LING131-Final-Project

This is the repository for the LING131 final project.

"presentation_slides.pptx" is the slide we used for our course presentation.

"LING131_Project_Report.pdf" is our final report of this course project.

This repository contains three directories:

To Run

It is a directory in which we place the Jupyter Notebook file "LING131 Final Project(Team rm -rf).ipynb" which contains all the code we are using in this project.

Due to the fact that all the actual datasets are exclusive in the Kaggle server and can only access through the competition kernel, after consulting and agreed by Professor Verhagen, we can just give you all the code we are using and the screenshot showing that our code successfully passed the Kaggle server(Took roughly 6 hours to run the code on Kaggle server).

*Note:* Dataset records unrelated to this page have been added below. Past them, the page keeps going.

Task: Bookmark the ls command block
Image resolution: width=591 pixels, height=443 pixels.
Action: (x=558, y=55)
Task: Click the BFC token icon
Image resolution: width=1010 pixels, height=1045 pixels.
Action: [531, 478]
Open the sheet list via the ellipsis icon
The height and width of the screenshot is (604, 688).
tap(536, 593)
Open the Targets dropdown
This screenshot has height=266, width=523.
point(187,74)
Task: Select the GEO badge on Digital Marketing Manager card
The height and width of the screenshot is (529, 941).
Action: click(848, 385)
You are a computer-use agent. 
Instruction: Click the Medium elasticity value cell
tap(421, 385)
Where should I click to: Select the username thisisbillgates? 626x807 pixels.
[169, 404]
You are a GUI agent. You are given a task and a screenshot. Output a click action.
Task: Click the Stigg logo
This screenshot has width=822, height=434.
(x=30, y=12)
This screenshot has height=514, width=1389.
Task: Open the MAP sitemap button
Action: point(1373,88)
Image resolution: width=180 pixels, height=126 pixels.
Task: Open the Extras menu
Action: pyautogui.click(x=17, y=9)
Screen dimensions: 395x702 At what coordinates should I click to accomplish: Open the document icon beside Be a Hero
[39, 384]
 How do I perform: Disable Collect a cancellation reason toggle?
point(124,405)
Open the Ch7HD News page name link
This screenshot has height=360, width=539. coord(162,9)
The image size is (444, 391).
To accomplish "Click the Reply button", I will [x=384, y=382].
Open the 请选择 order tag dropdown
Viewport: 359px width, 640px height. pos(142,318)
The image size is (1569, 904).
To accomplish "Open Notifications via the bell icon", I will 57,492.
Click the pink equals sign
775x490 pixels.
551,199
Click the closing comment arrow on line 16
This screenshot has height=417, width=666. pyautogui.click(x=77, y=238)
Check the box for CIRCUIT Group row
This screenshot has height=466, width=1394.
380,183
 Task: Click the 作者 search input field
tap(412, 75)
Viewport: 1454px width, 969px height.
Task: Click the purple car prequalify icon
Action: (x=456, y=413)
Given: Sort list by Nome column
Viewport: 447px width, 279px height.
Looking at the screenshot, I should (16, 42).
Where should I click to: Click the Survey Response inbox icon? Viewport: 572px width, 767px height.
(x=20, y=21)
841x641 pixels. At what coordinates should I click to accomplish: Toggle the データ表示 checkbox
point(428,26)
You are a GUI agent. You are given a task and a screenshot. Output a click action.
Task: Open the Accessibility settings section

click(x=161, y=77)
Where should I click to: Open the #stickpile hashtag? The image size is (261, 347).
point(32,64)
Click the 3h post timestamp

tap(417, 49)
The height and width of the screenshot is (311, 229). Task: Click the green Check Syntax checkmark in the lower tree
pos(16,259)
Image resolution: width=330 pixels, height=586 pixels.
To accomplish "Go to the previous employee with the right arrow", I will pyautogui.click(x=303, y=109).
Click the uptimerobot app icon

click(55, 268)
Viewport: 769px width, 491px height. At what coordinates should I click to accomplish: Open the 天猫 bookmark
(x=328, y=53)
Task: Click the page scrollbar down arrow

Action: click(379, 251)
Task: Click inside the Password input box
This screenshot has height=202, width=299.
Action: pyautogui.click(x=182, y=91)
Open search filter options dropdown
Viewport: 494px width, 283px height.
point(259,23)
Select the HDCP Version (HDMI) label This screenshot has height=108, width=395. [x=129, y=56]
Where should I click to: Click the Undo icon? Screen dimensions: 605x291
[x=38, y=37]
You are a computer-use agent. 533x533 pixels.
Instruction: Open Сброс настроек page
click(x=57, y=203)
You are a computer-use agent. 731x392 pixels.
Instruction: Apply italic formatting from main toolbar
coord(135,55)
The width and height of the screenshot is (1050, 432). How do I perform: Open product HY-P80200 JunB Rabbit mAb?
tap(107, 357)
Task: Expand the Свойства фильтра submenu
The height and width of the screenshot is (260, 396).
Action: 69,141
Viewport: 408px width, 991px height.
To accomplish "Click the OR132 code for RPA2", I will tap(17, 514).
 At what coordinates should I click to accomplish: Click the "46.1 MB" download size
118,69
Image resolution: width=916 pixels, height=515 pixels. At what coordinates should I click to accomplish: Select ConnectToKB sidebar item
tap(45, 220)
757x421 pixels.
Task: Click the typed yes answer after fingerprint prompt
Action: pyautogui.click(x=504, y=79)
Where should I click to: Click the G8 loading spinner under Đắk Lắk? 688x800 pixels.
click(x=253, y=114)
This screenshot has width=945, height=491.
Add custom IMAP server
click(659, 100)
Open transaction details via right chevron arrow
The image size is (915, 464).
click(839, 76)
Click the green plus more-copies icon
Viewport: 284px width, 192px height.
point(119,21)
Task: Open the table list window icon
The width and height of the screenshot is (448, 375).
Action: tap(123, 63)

However, we strongly recommend whoever read this report to join the competition as well and test run our code in your private kernel.

"coderun1.png" and "coderun2.png" show that our code passed and successfully run through the Kaggle server.

"marketdata_sample.csv" and "news_sample.csv" are provided by Kaggle which gives an overview of how does those data frame looks like to help people getting started to the competition.

"actual_submission" is the real submission file that our code generated from the Kaggle server and scoring top 10% of the competition. You can get an overview of how does the submission file looks like from this file.

what didn't work

It is the directory in which we place all our attempts on feature engineering, selections and boosting algorithms. Also, you can only run them on the Kaggle competition kernel.

"with_only_market_data.ipynb" is the version we tried without using any news data but only market data. Surprisingly this version's result is slightly worse than our actual submitted version, means the news data indeed helped with the prediction.

"xgboost_version.ipynb" is the version we used xgboost instead of LightGBM, the reason why we discarded it is explained in the report.